● WHAT YOU WILL DO
Skipping all pictures, set down the lines of the listing from the first through the one with "Task: Select the Tabs component icon".

- - - - - - -

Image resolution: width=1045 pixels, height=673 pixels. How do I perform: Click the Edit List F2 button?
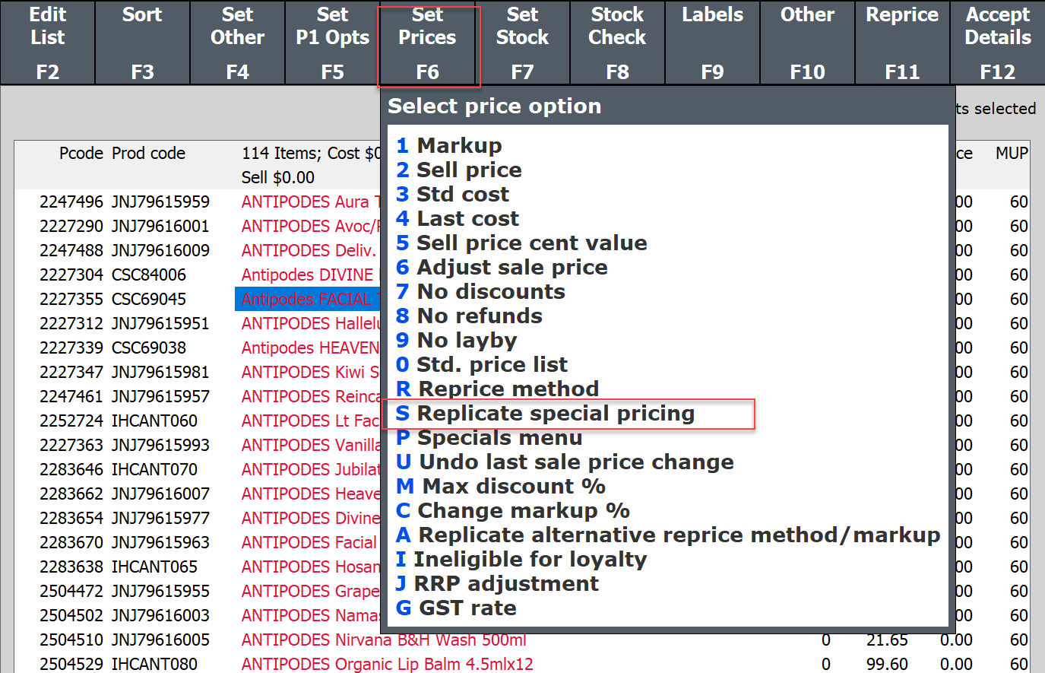coord(47,42)
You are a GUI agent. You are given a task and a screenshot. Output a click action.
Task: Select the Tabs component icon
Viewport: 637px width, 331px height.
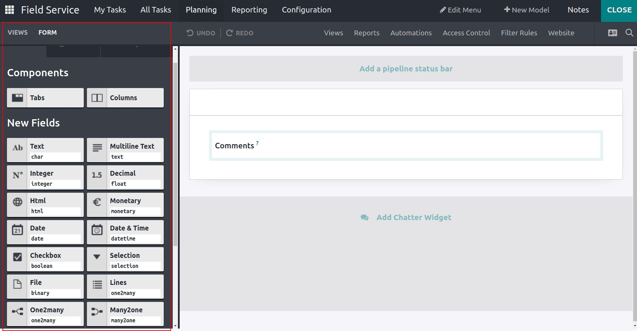[17, 98]
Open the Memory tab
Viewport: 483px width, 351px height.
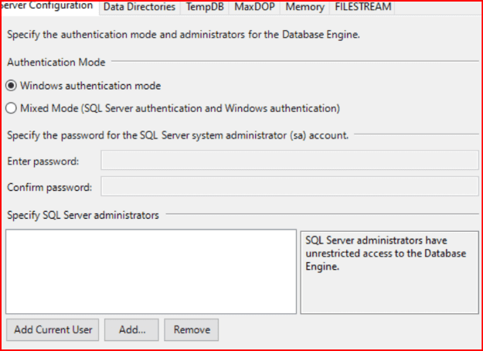[x=304, y=7]
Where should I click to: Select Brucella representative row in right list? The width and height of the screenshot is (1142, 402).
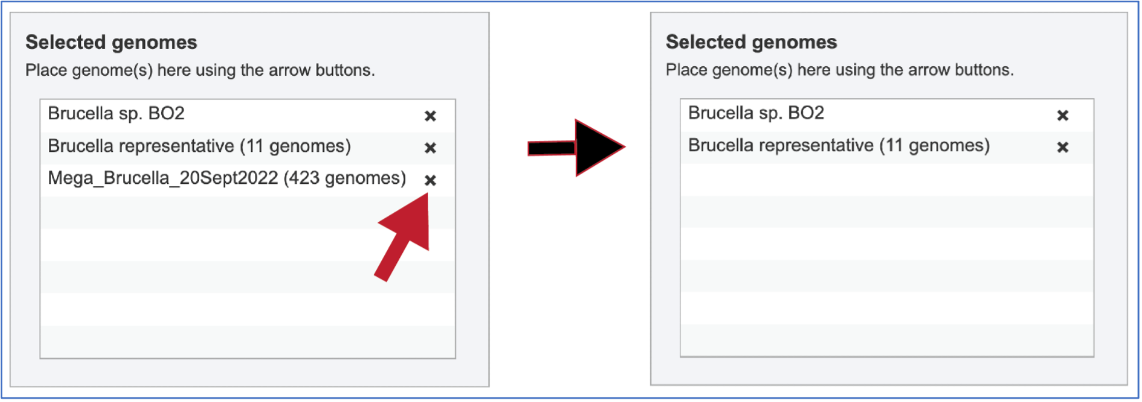point(887,147)
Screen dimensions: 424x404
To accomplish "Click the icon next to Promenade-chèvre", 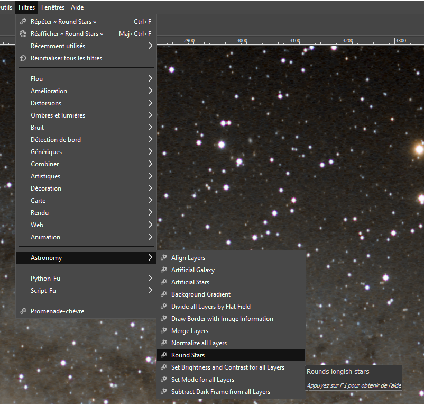I will [x=23, y=311].
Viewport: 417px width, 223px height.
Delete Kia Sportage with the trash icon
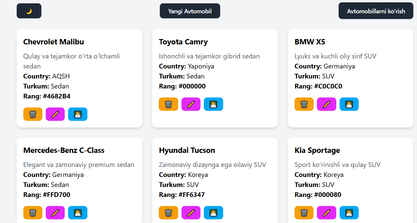[x=304, y=213]
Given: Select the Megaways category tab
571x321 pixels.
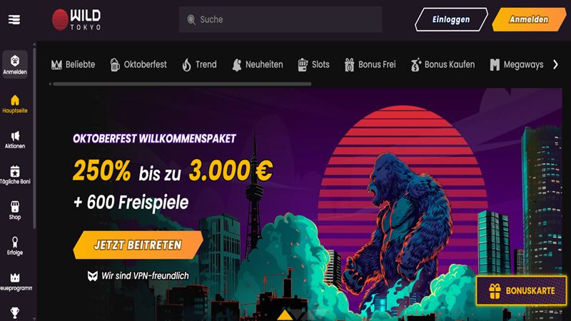Looking at the screenshot, I should click(x=516, y=65).
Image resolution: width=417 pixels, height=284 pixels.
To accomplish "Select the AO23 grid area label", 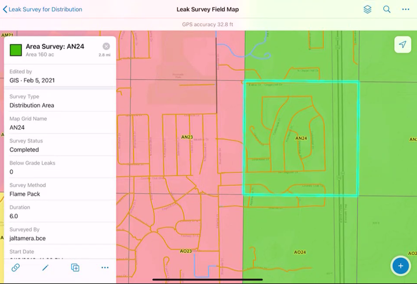I will tap(186, 251).
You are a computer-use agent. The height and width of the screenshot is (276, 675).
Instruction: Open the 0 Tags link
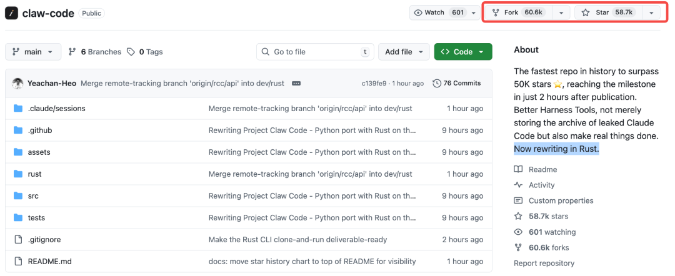pos(144,52)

- - - - - - -

● TASK ANSWER
Image resolution: width=1045 pixels, height=673 pixels. How do I perform: Click the Edit List F2 button?
coord(47,42)
You are a GUI agent. You are given a task and a screenshot. Output a click action.
Task: Select the Tabs component icon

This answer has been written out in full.